Your concern is is financial, because the renters only have to pay their rent, period. And if they are rent-controlled or rent-stabilized, there is a limit to how much their rent can be raised. It doesn't matter if the building's roof caves in and the building has to replace it - that expense is borne by the owners.

So, yes, the developer (or whoever) who owns the rented units has to pay his share of the common costs for those units, even if the common charges are much higher than the rent he collects from his stabilized or controlled tenants. (It was common in coops in the coop boom of the 80's/90's and to have rents that were way below the sponsor's actual maintenance costs.)

Why does this matter? Because if the sponsor/developer (and my guess is that the rented units are held by the sponsor/developer) gets into financial trouble, (as many did in the 80's/90's), then he may just stop paying the common charges (as many did then.) Actually, I'm not familiar with how this works with condos, as most buildings with stabilized or controlled tenants in place in the past were coops (maybe yours is and you are using the word condo loosely.) But the problem would be the same, even if the mechanics differed.

In coops, the coop corporation could then (and often did) take over ownership of the apartments the sponsor was in arrears on, but all they could collect from the tenant was the stabilized or controlled rent - until the tenant either died without eligible successor, moved out, or were bought out by the coop. In the meantime, the owners of the other units must pay a greater share of the building's expenses.

Given the overdevelopment going on now, it wouldn't surprise me if developers had financial troubles in the coming years.
And, while there have been some apartments for sale as investments with rent controlled or stabilized in place, I don't think there was ever a big market for them (would you buy one?). So developers/sponsors might end up just walking away again, leaving the buyers of the sold units to pay more in building maintenance costs than they ever expected to when they bought their units.

Posted by: guest at September 18, 2007 3:43 PM

good info..thnx 3:43

Posted by: guest at September 18, 2007 6:40 PM

One issue to consider is whether you can easily get a loan for a purchase in this type of bldg. Lots of banks need a pretty high percentage of owner occupied units before they will finance in this type of a bldg. Even if you don't need the loan the people you eventually sell to probably will. So check this out seriously.

Posted by: guest at September 18, 2007 8:53 PM

we live in a similar situation. the older rc tenants are all nice, but some aren't that old, and they aren't going anywhere for a while. So we (the co-op shareholders) are left holding the financial bag, as it were. It hasn't been a huge problem...yet. Good point about having to sell at a discount, too. There are no bargains in NYC real estate...you can't flip in a situation like this...but the upside for you, and for us, is that we were able to afford more space, and with 2 kids, we need the space right now more than anything else.
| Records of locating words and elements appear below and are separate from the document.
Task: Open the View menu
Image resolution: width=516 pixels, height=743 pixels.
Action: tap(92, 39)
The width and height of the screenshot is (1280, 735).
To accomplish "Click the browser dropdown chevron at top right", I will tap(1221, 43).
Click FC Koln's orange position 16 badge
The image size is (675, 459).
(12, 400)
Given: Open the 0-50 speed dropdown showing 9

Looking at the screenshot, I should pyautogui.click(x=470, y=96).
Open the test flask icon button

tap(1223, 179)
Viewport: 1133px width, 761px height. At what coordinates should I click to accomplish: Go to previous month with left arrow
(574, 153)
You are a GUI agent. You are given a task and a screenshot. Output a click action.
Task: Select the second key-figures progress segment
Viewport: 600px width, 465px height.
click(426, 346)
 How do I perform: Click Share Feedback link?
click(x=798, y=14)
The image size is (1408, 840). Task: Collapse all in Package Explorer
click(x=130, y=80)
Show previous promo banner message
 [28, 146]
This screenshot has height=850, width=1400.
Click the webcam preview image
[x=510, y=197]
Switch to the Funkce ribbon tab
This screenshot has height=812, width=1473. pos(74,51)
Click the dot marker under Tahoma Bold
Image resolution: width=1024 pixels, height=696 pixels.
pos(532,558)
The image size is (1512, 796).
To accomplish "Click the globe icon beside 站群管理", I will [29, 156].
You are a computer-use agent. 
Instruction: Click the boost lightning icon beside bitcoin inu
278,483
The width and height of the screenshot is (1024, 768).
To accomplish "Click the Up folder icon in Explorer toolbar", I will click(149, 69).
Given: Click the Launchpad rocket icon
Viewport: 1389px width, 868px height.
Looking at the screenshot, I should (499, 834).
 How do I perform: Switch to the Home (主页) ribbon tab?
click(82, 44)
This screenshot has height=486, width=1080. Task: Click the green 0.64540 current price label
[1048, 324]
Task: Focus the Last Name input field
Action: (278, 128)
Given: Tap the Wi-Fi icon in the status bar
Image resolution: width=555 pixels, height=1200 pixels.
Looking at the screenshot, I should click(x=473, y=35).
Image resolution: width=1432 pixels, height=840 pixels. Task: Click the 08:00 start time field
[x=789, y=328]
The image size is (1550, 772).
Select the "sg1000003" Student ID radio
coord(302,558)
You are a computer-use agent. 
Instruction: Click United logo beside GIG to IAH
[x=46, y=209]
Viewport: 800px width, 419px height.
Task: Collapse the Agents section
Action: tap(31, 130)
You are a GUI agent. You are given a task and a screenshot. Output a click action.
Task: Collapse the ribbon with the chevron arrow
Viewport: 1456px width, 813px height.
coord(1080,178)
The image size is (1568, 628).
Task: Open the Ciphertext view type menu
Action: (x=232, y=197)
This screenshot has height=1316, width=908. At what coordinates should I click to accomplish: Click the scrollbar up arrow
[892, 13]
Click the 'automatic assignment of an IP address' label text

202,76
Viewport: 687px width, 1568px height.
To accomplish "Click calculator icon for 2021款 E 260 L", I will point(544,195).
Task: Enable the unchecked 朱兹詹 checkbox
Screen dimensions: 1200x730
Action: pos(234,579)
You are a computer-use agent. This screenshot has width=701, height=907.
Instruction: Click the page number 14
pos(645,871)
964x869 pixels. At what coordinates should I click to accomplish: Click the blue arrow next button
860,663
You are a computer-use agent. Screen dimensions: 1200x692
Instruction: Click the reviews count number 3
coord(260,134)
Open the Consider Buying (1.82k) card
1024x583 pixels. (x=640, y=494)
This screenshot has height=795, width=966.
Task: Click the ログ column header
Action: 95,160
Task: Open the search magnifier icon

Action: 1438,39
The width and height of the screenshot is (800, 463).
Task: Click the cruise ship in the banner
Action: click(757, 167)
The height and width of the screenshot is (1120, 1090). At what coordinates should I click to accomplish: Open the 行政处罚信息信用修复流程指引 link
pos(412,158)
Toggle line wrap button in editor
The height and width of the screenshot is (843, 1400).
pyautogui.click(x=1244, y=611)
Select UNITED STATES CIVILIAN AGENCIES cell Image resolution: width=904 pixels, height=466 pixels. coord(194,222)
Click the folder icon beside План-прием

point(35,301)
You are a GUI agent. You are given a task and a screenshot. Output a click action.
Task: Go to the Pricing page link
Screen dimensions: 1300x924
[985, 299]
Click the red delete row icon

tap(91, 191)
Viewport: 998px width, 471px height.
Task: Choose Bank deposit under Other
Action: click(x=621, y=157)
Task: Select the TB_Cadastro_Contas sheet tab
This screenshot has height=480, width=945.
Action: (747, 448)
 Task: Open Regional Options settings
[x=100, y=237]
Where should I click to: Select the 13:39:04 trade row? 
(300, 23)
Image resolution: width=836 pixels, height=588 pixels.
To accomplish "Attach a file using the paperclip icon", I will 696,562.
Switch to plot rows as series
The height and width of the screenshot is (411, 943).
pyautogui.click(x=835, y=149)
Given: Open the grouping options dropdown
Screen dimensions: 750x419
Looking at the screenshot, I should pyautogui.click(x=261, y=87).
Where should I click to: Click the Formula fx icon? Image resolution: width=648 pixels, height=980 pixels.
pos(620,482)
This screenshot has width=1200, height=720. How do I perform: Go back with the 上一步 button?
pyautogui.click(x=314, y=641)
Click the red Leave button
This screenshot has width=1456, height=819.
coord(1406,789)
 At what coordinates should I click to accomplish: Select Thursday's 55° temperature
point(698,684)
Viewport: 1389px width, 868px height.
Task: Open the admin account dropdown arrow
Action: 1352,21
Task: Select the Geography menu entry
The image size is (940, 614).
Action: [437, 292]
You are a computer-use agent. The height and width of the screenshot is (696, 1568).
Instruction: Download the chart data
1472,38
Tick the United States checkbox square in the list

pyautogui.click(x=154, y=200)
Posted by: guest at September 19, 2007 12:07 AM

Ummmm...maybe I am naive as I am a renter, but why would you buy a place where you can't control the thermostat? That has to be one of the worst things about renting, yet you would also give up this right when owning? I know we all have to make compromises, but this sounds like a real bummer...especially with a older population, who will (in theory, anyway) have much different heat requirements than you. Is this something that's going to give you buyer's remorse? As well as seller's remorse when you try to sell?

Posted by: bhguy at September 19, 2007 4:34 PM

Common thermostat is standard in brownstones converted to coops/condos. Only the few that went through gut renovations before conversion from rental buildings(and only some of those) had separate heating units installed.

While being able to control your heat is nice, you often lose (1) valuable floor/closet space for the heater and hot water heater, and (2) usually all the old detail in the gut renovation (100 year old oak window and doorway trim, ceiling medallions, etc.) So the apartments aren't as nice.

Living in these buildings involves compromise - and compromising on the amount of heat is the least of it.